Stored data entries
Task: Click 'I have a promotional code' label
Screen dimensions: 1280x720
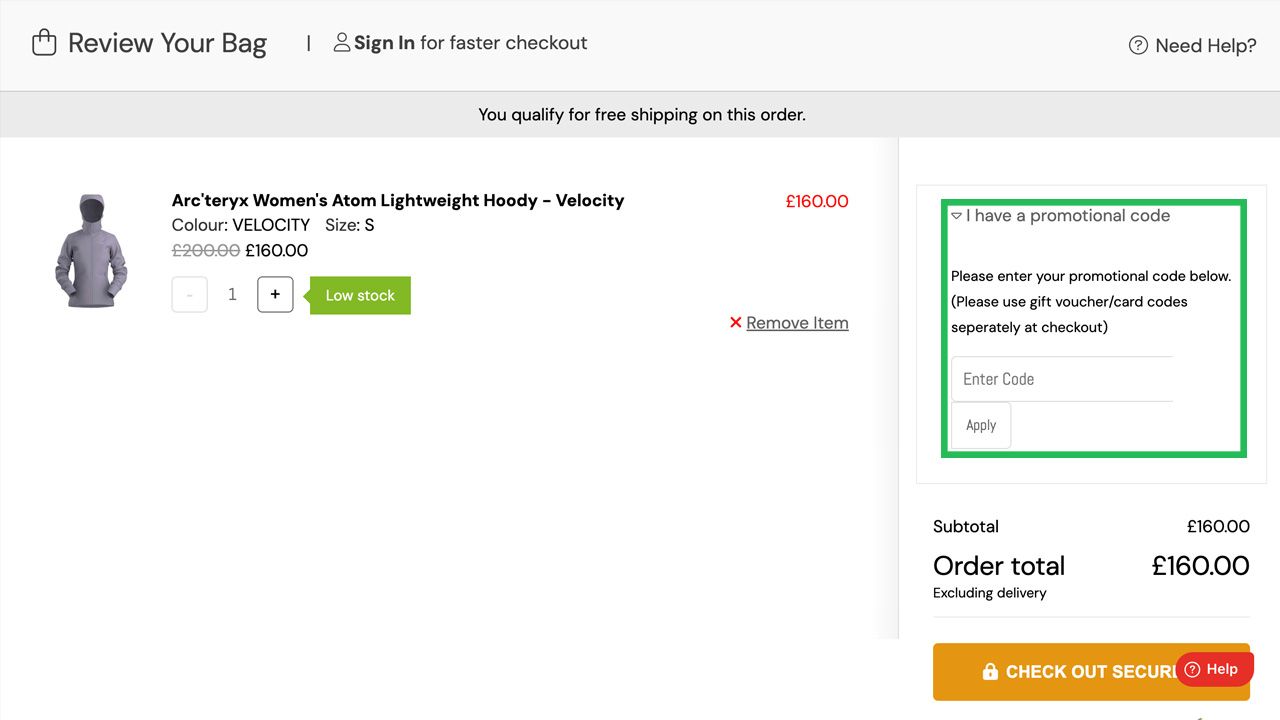Action: tap(1068, 216)
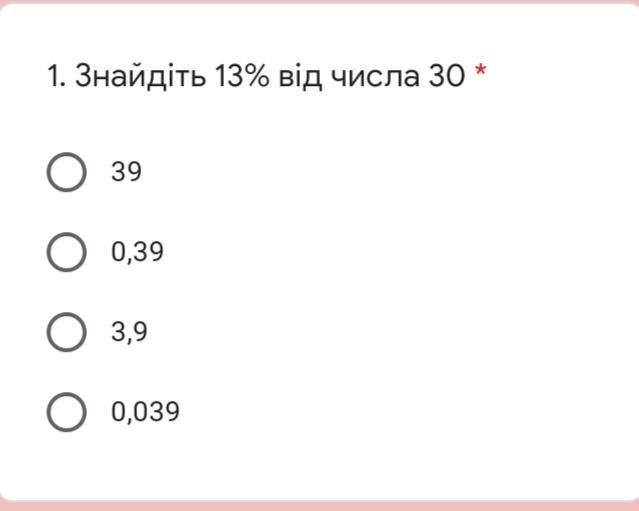Click the red required asterisk

481,74
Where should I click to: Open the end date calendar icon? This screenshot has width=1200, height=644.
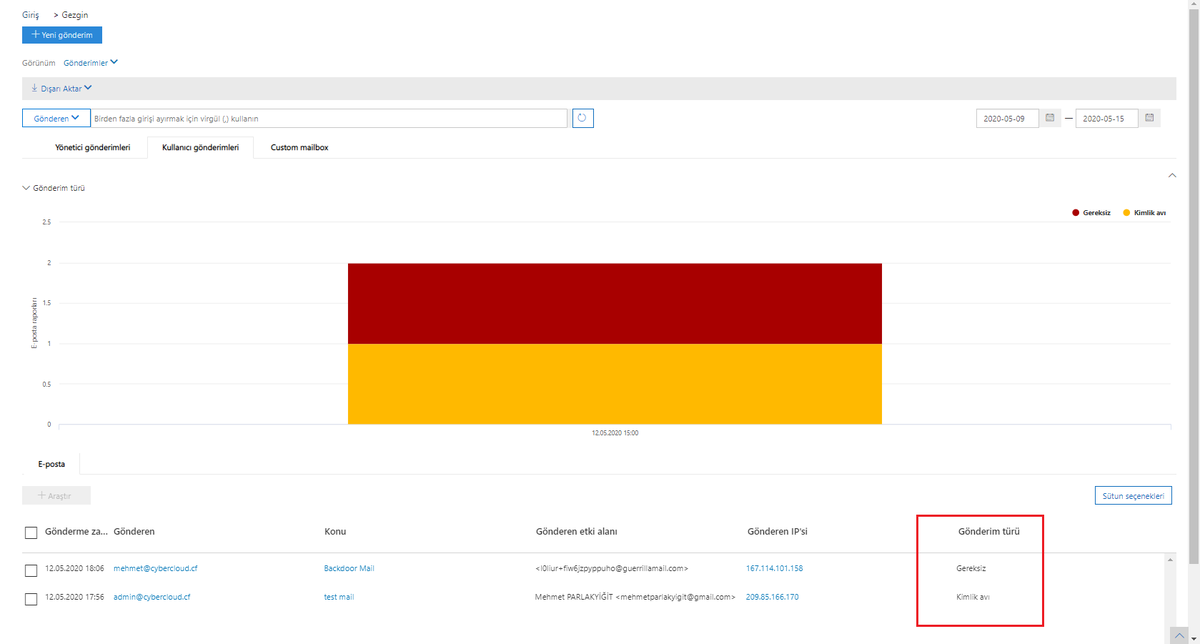pyautogui.click(x=1150, y=118)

■ Task details
The entries above must be output exactly, with every image left out.

■ Answer area
Task: Click 'I have a promotional code' label
Screen dimensions: 1280x720
Action: tap(1068, 216)
Click the red required asterisk

481,74
Where should I click to: Open the end date calendar icon? This screenshot has width=1200, height=644.
pyautogui.click(x=1150, y=118)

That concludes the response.